Gauguin Portraits at the National Gallery

Paul Gauguin, Young Breton Woman, 1889, Oil on canvas, 46 × 38 cm, Private collection © Photo courtesy of the owner

 

Would you have left your teenage daughter alone with Paul Gauguin? If the expression on her face in Gauguin’s portrait (above) is anything to go by, Thérèse-Josephine de Nimal was none too happy at the prospect. Actually, I presume she was chaperoned but even so, the studio must have been positively crackling with electricity that day. In painting her Gauguin decided to celebrate what the National Gallery’s blurb coyly refers to as Thérèse’s ‘transition to womanhood’ by including a sculpture – one of his own, in fact – of a copiously menstruating figure in the bottom right-hand corner of the canvas. Not surprisingly Thérèse’s mother, the Comtesse de Nimal, was not amused and declined to buy the painting. Gauguin always loved to push the boundaries.

Gauguin (1848-1903) is a problematic artist these days: cultural appropriation, white privilege, #MeToo, he ticks all the boxes. The NG is upfront about this, conceding that ‘European colonial and misogynist fantasies about Polynesian women were widespread…(and) the artist did more than most in acting these out’. It’s rather telling that, with a single exception, all the paintings of Tahitian beauties shown here are the ones in which they’re not nude but wearing ‘missionary’ dresses.
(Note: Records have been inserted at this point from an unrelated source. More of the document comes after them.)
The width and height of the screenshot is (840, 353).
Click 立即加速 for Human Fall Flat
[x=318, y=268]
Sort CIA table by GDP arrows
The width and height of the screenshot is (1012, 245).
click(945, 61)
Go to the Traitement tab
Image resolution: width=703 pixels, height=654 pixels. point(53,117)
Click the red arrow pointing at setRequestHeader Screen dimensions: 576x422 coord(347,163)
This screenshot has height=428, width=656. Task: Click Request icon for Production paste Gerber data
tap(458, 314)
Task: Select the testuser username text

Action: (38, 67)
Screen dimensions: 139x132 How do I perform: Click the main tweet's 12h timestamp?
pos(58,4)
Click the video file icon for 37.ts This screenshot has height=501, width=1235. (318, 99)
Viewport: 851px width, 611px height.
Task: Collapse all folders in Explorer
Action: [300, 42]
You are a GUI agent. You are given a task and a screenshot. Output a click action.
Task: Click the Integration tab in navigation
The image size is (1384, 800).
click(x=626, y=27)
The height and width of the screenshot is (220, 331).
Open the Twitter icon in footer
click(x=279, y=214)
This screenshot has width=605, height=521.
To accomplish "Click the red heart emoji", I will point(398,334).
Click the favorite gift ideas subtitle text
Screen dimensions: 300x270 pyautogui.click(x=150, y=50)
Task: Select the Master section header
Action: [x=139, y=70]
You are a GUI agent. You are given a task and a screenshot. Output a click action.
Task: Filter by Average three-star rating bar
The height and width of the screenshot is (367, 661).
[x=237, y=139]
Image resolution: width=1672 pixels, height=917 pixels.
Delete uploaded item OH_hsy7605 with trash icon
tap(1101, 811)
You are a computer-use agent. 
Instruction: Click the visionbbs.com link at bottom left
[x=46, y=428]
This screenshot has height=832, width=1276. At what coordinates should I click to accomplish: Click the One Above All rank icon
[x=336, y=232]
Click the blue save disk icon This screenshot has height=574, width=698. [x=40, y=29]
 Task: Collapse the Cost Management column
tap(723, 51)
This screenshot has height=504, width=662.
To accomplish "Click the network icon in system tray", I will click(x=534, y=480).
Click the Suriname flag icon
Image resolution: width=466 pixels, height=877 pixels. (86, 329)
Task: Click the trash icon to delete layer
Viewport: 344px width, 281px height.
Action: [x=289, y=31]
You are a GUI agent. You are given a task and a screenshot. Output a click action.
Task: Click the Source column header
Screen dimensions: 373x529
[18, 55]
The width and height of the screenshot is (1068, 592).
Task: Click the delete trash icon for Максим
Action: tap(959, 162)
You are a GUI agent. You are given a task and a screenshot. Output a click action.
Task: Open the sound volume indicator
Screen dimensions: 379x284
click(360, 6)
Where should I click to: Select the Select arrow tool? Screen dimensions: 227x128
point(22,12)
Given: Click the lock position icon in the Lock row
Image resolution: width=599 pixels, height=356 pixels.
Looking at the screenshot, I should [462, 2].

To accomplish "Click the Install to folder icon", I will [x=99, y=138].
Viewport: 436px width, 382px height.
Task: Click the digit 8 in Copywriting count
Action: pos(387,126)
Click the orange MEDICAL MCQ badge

On the other hand, the organisers don’t help the defence by retaining the artist’s original titles with their frequent references to ‘savages’, although Gauguin would have considered the term a compliment and often applied it to himself. He also went round telling everyone he was a great artist and in this respect at least he has surely been vindicated. Besides, we might have to wait another decade for a major Gauguin show in London (the last was in 2010), so this isn’t one to miss.

 

Paul Gauguin, Contes barbares, 1902, Oil on canvas, 131.5 × 90.5 cm, Museum Folkwang Essen (Inv. G 54)© Museum Folkwang Essen/ARTOTHEK

 

On the face of it, the idea of focusing on Gauguin as a portraitist is rather odd, because Gauguin’s approach to art was all about subjective experience, not literal reality; he refused to be ‘shackled by the need of probability’, as he put it. His egocentricity did mean that he painted a lot of self-portraits, however, ostensibly grouped in the first room here but actually scattered round the whole show. Naturally he had no qualms about representing  himself as ‘Christ in the Garden of Olives’ (1889), sporting – for reasons not explained here – shocking ginger hair. And why wouldn’t he? Had he too not suffered and been forced to offer himself up for martyrdom? (To be fair, Gauguin was hardly the first artist to make this association).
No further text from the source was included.